**What to produce:** Transcribe, word for word, all of the entries below, and exclude any pictures from the copy.

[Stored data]
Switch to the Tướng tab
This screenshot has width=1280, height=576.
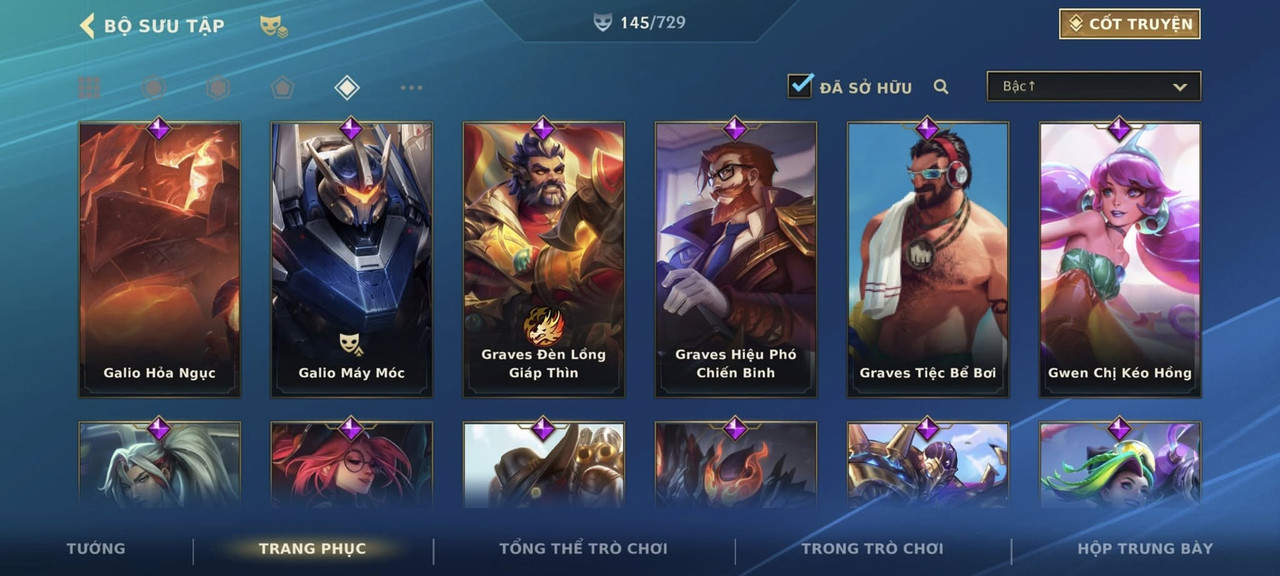[96, 548]

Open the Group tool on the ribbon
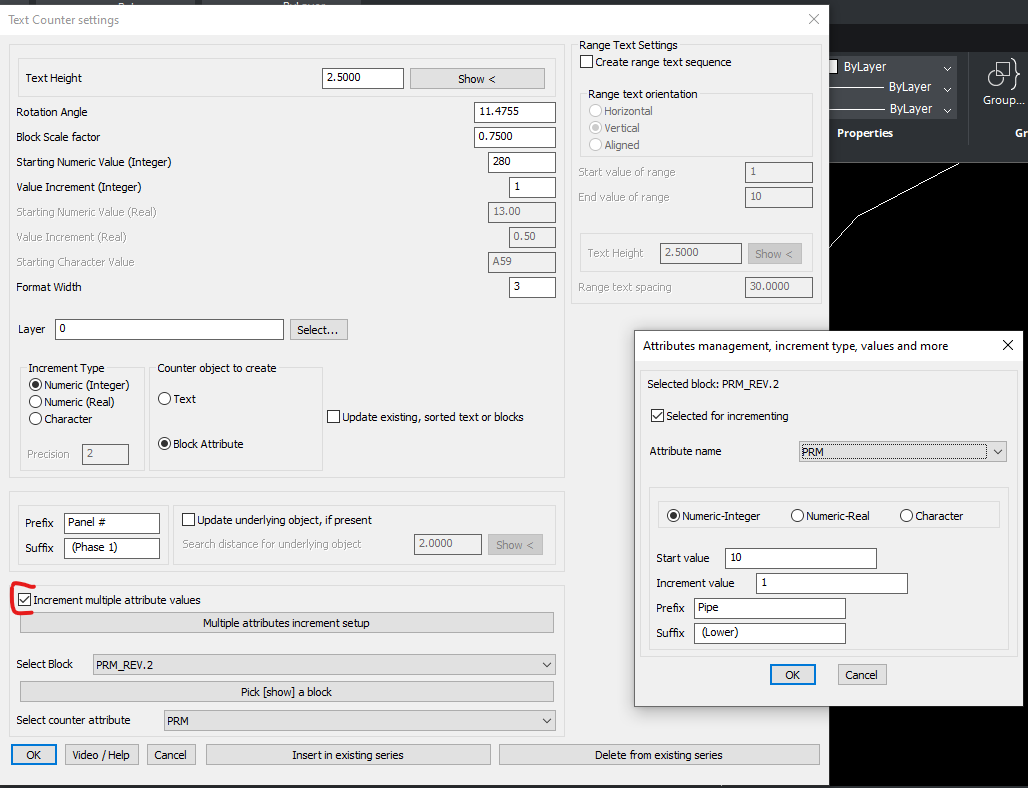(1002, 84)
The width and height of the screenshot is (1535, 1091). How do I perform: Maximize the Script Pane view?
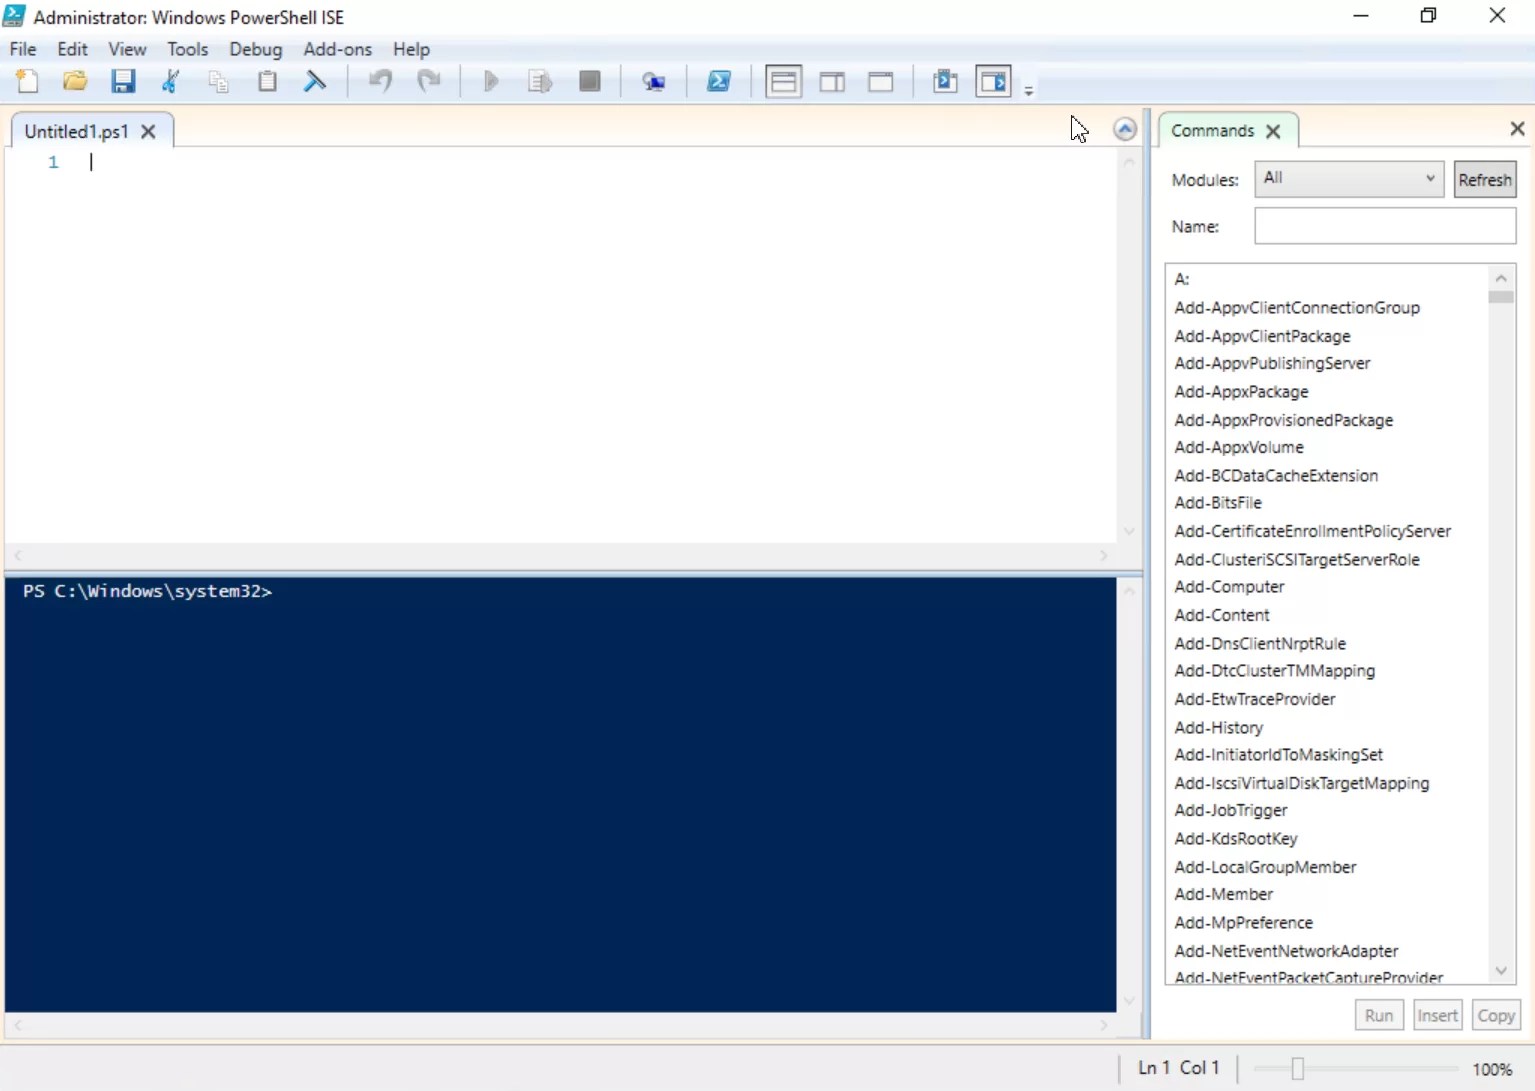pos(880,81)
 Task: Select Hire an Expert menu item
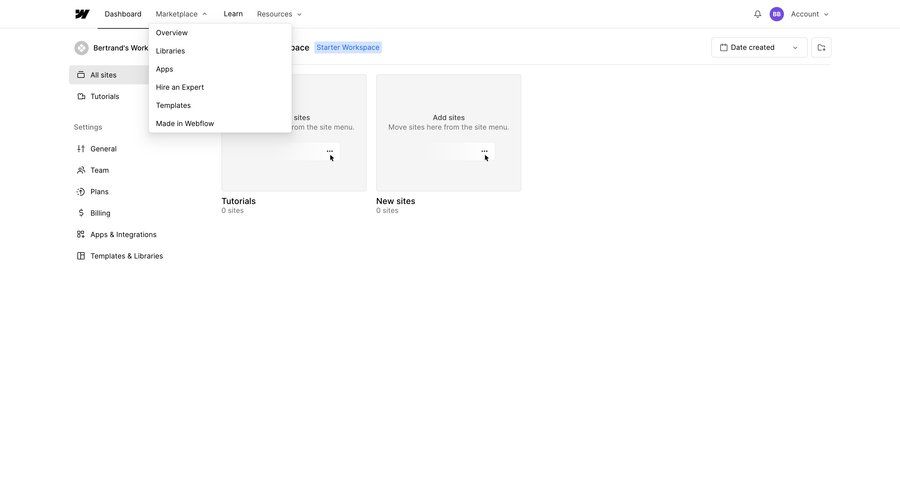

**Task result:**
Switch to the Tướng tab
This screenshot has width=1280, height=576.
[96, 548]

Open the Group tool on the ribbon
(1002, 84)
The width and height of the screenshot is (1535, 1091). How do I perform: Maximize the Script Pane view?
pos(880,81)
 Task: Select Hire an Expert menu item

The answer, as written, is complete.